# GARIDES SAGANAKI (Prawns with Feta & Tomato)



## boufa06 (Nov 6, 2006)

If you love Greek feta cheese and prawns, try this recipe which I contributed to a wine and dine magazine some time ago.

GARIDES SAGANAKI (Prawns with Feta & Tomato)
Serves 4, Preparation Time: 20 mins, Cooking Time: 30 mins

Ingredients:
4 or 5 large tomatoes, skinned and chopped
1 medium-sized onion, chopped
2 cloves garlic, minced
1 green pepper, cored and sliced
500gm prawns, peeled and deveined
150gm feta cheese, crumbled
Salt and pepper
Olive oil

Method:
Heat a little olive oil over medium heat in a large frying pan.  Saute onion and garlic until soft.   Add tomatoes and green peppers and simmer over low heat for 10 minutes.  Add prawns and simmer for a further 5 minutes.  Season to taste with salt and pepper.

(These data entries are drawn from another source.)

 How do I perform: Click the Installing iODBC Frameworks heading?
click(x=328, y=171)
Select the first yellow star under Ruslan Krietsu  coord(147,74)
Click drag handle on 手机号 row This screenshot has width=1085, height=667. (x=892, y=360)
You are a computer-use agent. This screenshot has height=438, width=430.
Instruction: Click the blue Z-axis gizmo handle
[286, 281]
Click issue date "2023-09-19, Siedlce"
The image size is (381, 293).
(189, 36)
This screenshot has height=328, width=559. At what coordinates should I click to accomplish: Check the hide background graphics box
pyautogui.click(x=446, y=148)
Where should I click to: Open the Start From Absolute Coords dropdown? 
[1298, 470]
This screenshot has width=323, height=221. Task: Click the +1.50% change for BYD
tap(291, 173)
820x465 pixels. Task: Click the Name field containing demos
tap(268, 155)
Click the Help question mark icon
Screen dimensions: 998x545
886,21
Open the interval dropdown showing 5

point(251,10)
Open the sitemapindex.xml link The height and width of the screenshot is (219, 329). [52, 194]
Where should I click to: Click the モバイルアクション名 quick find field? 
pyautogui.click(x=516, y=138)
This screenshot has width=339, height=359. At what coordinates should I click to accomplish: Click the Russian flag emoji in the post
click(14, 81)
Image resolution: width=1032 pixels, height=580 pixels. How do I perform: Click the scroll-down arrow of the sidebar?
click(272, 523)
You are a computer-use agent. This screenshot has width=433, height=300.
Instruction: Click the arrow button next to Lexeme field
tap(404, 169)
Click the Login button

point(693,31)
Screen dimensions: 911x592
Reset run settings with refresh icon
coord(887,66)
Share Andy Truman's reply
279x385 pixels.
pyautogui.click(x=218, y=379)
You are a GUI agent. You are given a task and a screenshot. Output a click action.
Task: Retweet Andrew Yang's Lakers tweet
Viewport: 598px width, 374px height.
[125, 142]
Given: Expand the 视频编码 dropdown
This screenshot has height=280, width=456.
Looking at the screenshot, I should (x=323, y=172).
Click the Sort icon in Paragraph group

Pour into a casserole and add feta cheese on top.  Bake casserole, covered, in a preheated oven at 200 degrees C/400 degrees F for 15 minutes.  Garnish with a sprinkle of oregano and serve with bread or rice.


----------



## ChefJune (Nov 6, 2006)

hmmmm I love Greek Feta AND Prawns, but unfortunately, not together.  don't like to mix fish and cheese except for lox and cream cheese, and mozzarella and crab.  I know, I know...  

just my quirk.  When I do Saganaki, I usually use Kasseri cheese....


----------



## Gretchen (Nov 6, 2006)

ChefJune said:
			
		

> hmmmm I love Greek Feta AND Prawns, but unfortunately, not together. don't like to mix fish and cheese except for lox and cream cheese, and mozzarella and crab. I know, I know...
> 
> just my quirk. When I do Saganaki, I usually use Kasseri cheese....


 
I have started down that road many times--"I don't like seafood and cheese" and then........    ;o)

But I do think shrimp and feta dishes work nicely, maybe because of the saltiness of the feta and the unusual (for cheese) way it melts.

I do have a question and maybe it has to do with the size of the shrimp, but the total cooking time for the shrimp seems quite long and would make them overdone, in my experience.


----------



## boufa06 (Nov 6, 2006)

Gretchen, 

Cooking medium size prawns for a total of 20 minutes with some sauce as far as I am concerned is alright.  However, you can cook them for a shorter period of time if you so wish.


----------



## BreezyCooking (Nov 6, 2006)

That's one of my favorite recipes Boufa06!! The only thing I change is that I usually sub a can of diced tomatoes for the fresh ones - especially when the fresh are out of season.  Tastes better than out-of-season tomatoes here (& also makes the recipe quicker  )

I also usually put a layer of cooked rice in the bottom of individual oval casserole dishes & pile the prawn mixture on top of that before the final quick bake.


----------



## shpj4 (Nov 6, 2006)

Your receipe for Garides Saganaki (Prawns with Feta and Tomato) sound great.  Thanks for sharing.


----------